#### PAGE
— BEGIN —
That report led to major changes ordered at TSA by then-Homeland Security Secretary Jay Johnson. The agency opened a training academy for transportation security officers and changed procedures to reduce long lines.
While still being described by lawmakers as a poor performance, TSA performed better in this round of testing than two years ago, according to the source familiar with the report.
In the public hearing today on Capitol Hill, members pushed for the full implementation of new scanner equipment that creates a 3D image of bags, giving screeners better ability to spot threatening items.
The equipment is ready and being tested in TSA checkpoints in at least two airports, but software and installation challenges have slowed wider implementation.
Rep. Bill Keating questioned if the diversion of money from the agency is being used to build the president’s border wall.
“We have the technology and resources to do it but we’re not doing it because … we’re paying for a wall,” Keating said.
— END —
#### DATA SHOWN
— BEGIN —
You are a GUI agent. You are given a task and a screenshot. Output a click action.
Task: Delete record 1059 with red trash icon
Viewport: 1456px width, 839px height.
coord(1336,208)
— END —
#### GIVEN INSTRUCTION 1
According to the TSA passage, what has slowed wider use of the new 3D bag scanners?
#### GIVEN INSTRUCTION 2
Carry on the TSA passage from its last sentence.

#### EXERCISE ANSWER 1
Software and installation challenges.

#### EXERCISE ANSWER 2
The congressman also noted that Viper teams, specially trained Homeland Security teams that use canines to secure transportation facilities, are being cut from 31 to eight.
It is not clear when the report will be released publicly.
The TSA said in a statement that the agency “concurs with the DHS OIG findings and is committed to aggressively implementing the recommendations.”
“We take the OIG’s findings very seriously and are implementing measures that will improve screening effectiveness at checkpoints,” said TSA administrator David Pekoske. “We are focused on staying ahead of a dynamic threat to aviation with continued investment in the workforce, enhanced procedures and new technologies,” he added.